- **TASK DIRECTIONS**: Please output exactly the lines below, starting at the line that has "Toggle the orange RPM chart channel" and ending at the line that has "Screen dimensions: 1200x646", both included; leave out all pictures and include nothing else.

- **PROVIDED ENTRIES**:
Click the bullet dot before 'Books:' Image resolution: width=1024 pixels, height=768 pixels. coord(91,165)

---

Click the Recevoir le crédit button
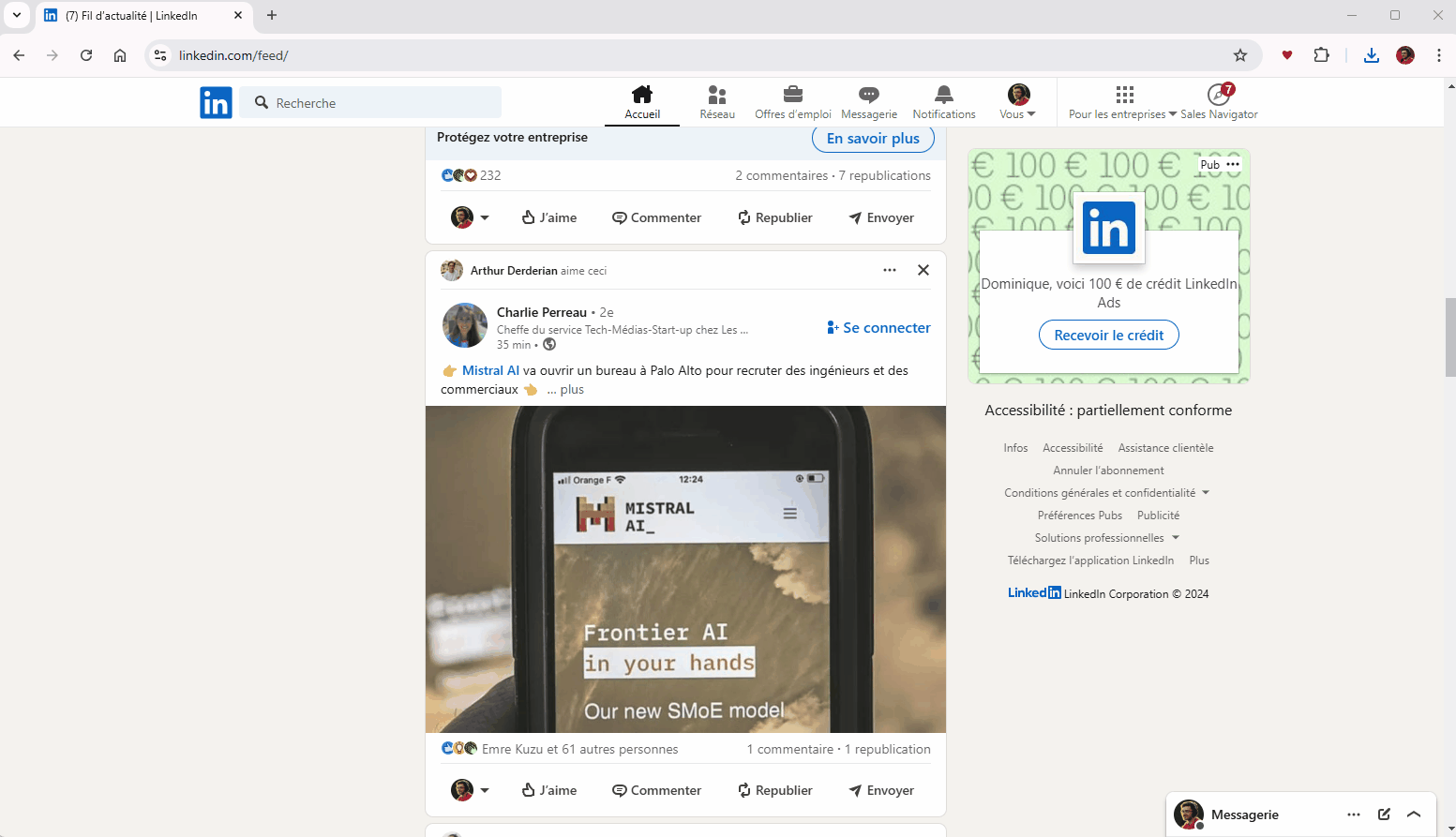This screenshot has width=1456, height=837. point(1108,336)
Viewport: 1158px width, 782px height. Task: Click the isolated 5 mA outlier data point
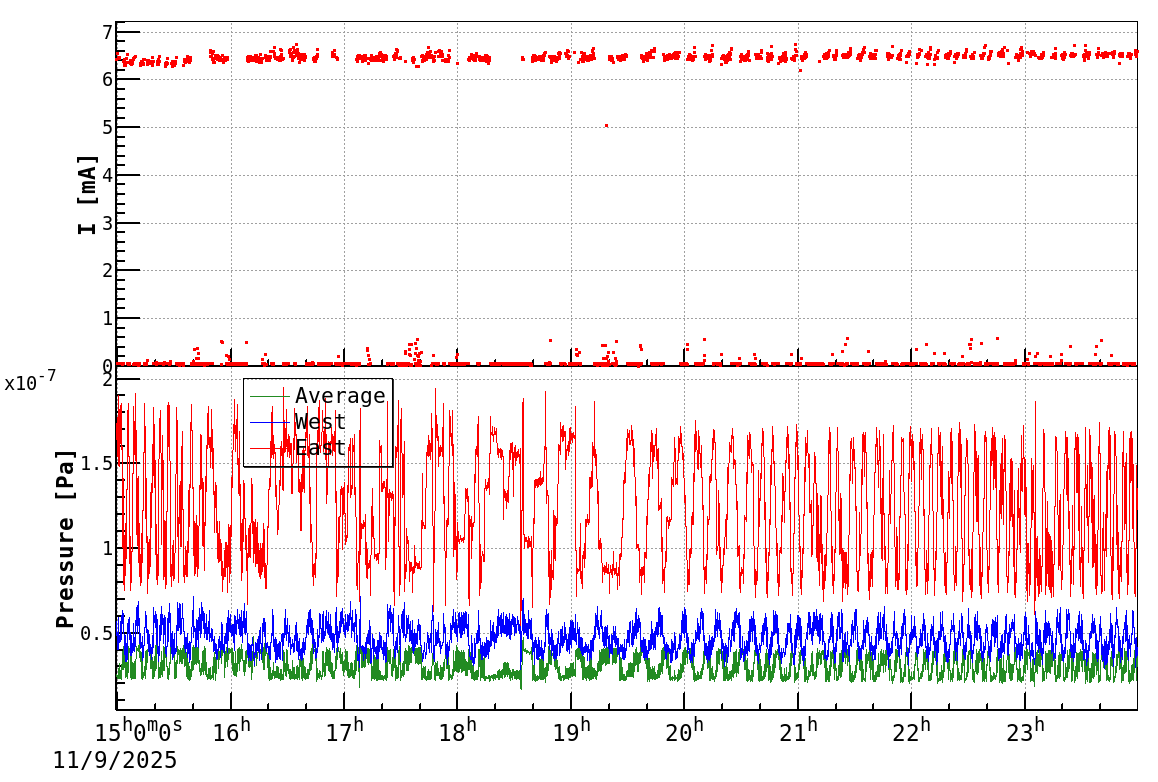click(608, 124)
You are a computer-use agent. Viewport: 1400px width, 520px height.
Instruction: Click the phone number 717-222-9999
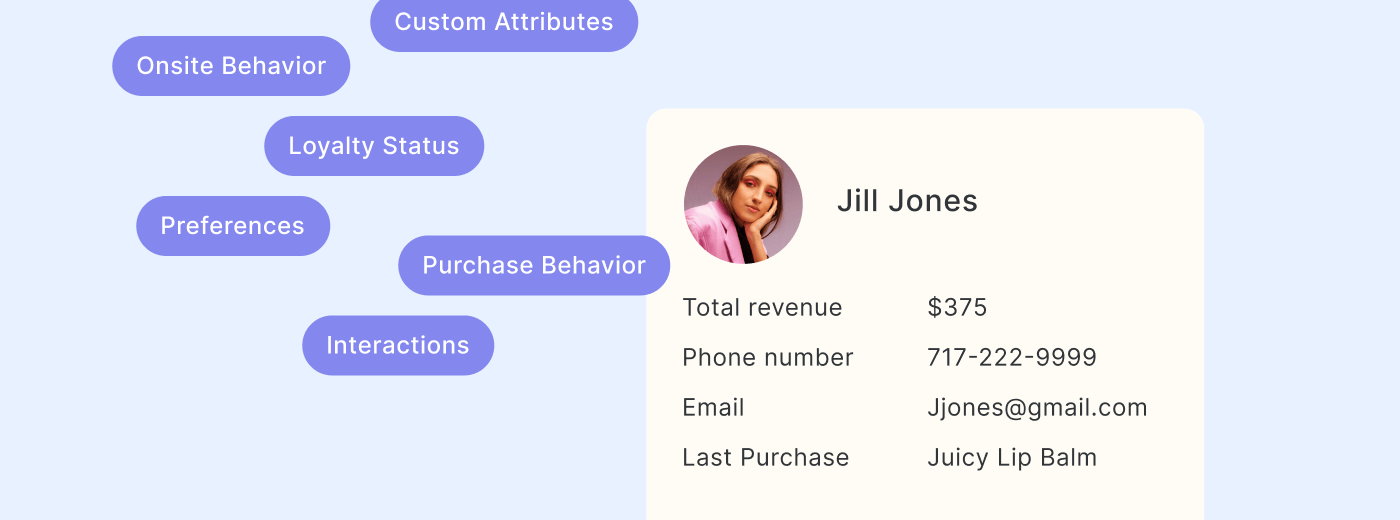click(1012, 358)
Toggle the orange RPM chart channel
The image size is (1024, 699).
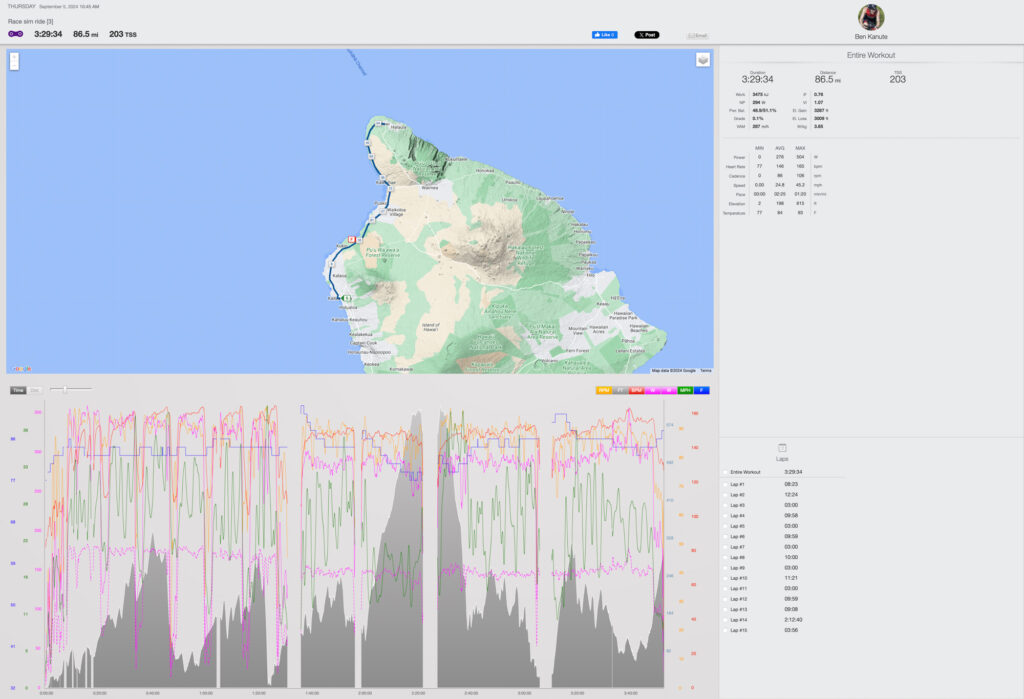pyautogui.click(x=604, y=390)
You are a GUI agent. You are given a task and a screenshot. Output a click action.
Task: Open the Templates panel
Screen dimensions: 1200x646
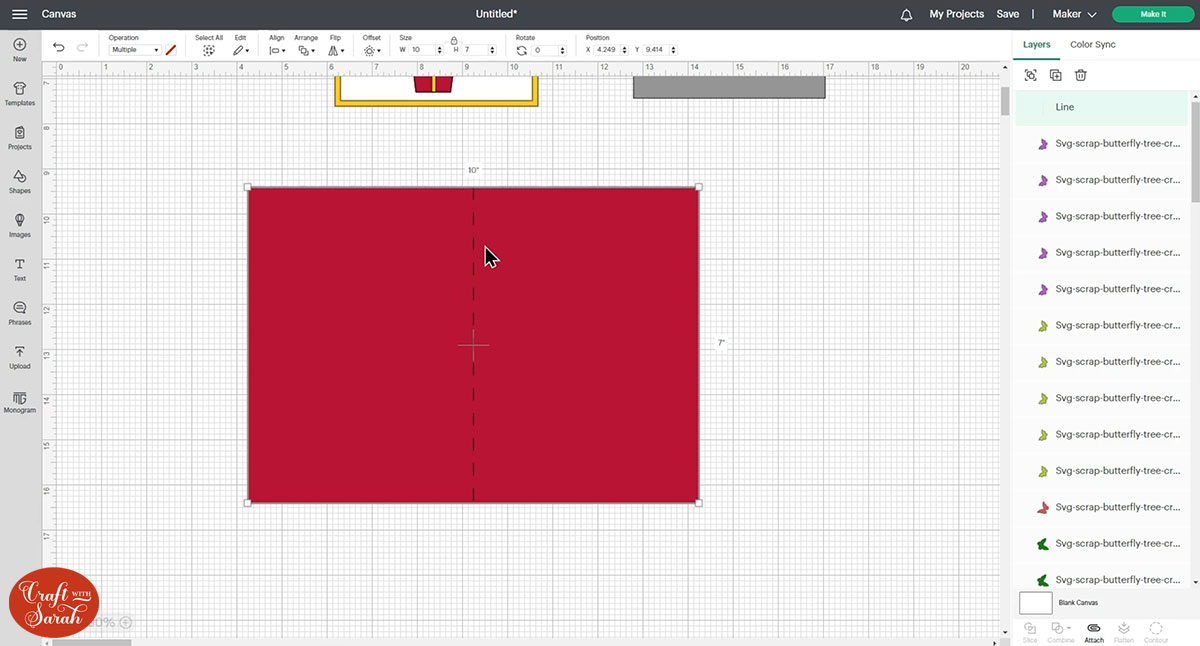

- **EXERCISE ANSWER**:
Toggle the orange RPM chart channel
The image size is (1024, 699).
pyautogui.click(x=604, y=390)
You are a GUI agent. You are given a task and a screenshot. Output a click action.
Task: Open the Templates panel
Screen dimensions: 1200x646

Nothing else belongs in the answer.